Extract >>
►

Encouraging women to be proactive about their own health is one focus of the first-ever Women’s Health and Wellness Expo, to be held Saturday, April 13, from 9 a.m. to 2 p.m. at the SpringHill Suites.

The seminar is being sponsored by the Ridgecrest Regional Hospital Development Foundation.

“I truly believe that many women put themselves aside while they handle everything else in their lives,” said Foundation Director Kim Metcalf.

Dr. Ghassan Mohsen, a cardiac specialist who will be among the keynote speakers of the event, suggested that this theory is supported by a new study conducted at Harvard School of Public Health by the Heart and Stroke Foundation.

While evaluating patients with coronary artery disease who were about to undergo their first coronary angiogram, Research Fellow Catherine Kreatsoulas found that women tend to have an optimism bias.

“This causes them to believe that they are less at risk for negative health outcomes than they really are,” said Dr. Mohsen.”The researcher further states that it is possible that women tend to focus more on caring for others than their own well-being.”

Mohsen said that there are six stages in the transition that begins with experiencing cardiac symptoms and ends with treatment — uncertainty, denial, seeking guidance, recognition of severity, seeking medical attention and accepting a solution.

Studies indicate that women spend longer time in the “denial” phase than men do. A second group study also found that women are one and a half times more likely than men to wait for symptoms to become worse before seeking medical attention.

“When women experienced the slightest improvement in symptoms, they dismissed the problem for a longer period of time,” according to Kreatsoulas.

◄

Input data >>
►

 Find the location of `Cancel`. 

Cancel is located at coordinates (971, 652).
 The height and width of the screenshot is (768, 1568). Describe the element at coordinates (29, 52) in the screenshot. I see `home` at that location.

◄

Assigned task >> Please name the organization sponsoring the seminar in the expo article above.

Task output >> The Ridgecrest Regional Hospital Development Foundation.